深圳风采2018044 www.6y0x0.cn If you run a small business and have bad credit, you're far from alone. That's the nature of the beast, as many fledgling companies are run on a wing and prayer until they get their financial footing. But if you're looking for a business loan, fear not: Lenders may not beat down your door to offer you as loan, but you do have funding options.
The first place to try is with a lender approved by the Small Business Administration (SBA). The SBA doesn't actually make the loans, but it guarantees them, and its terms are usually fairly generous.

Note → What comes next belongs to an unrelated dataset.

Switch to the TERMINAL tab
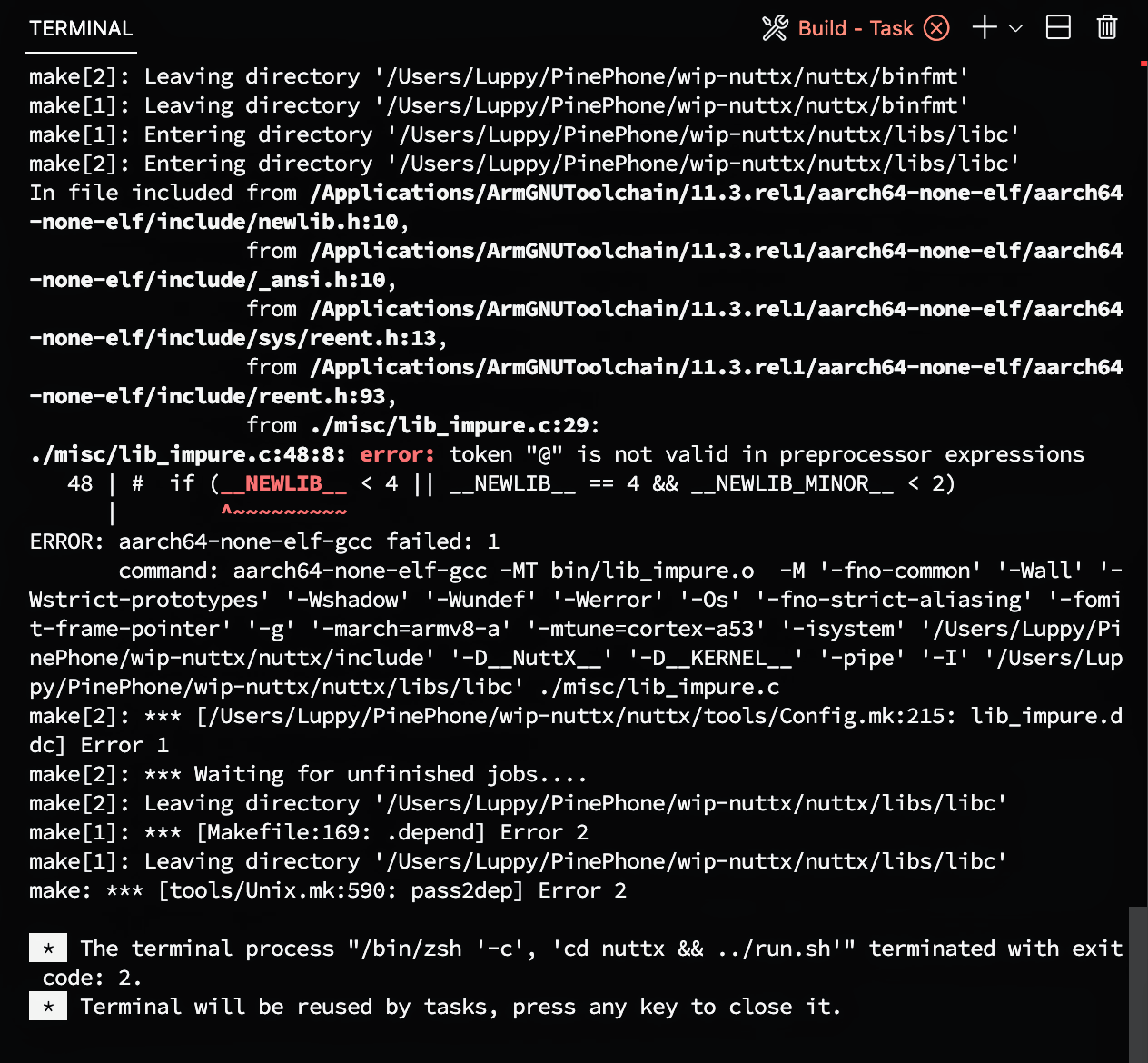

SBA-approved lenders are familiar with the usual financial troubles small businesses face and often know how to work around roadblocks. For your best odds, try an SBA lender at a small bank--bigger banks are more likely to work with established companies. Do note, however, that even if one SBA lender rejects you, it doesn't mean another will do likewise.
For those determined to 深圳风采2018044, prepare to make potential sacrifices. In many cases (especially with SBA loans), the lender may request a personal guarantee--it might well be a lien on your home. It may sound scary--and it is--but think about it from the lender's viewpoint: The lender's looking for a sign that you truly believe in your business and expect to succeed. Agreeing to a personal guarantee shows that you have skin in the game and are a responsible businessperson.
Meantime, although your credit may be less-than-stellar, your business might have other things going for it.
If your business has strong cash flow and makes regular bank deposits, a revenue-based loan might be available. You might be able to get a business loan equivalent to 10 percent of annual gross deposits.
Another option is known as a merchant cash advance, with businesses getting cash upfront in exchange for some of their future credit card sales.
If all else fails, consider the so-called "online or "alternative" lenders. These lenders typically are Internet-only operations and offer quick decisions on funding because they use analytic software and nontraditional means of assessing applicants. Many businesses turned down by SBA lenders find themselves receiving funding through these sources.
But there's a catch.
The loans often come with extreme interest rates and feature onerous terms and limited transparency. In many ways, they're akin to the "payday loans" that trap consumers in a never-ending cycle of interest payments and loan renewals. If you simply must have a loan, be quite certain you won't get trapped in the debt cycle.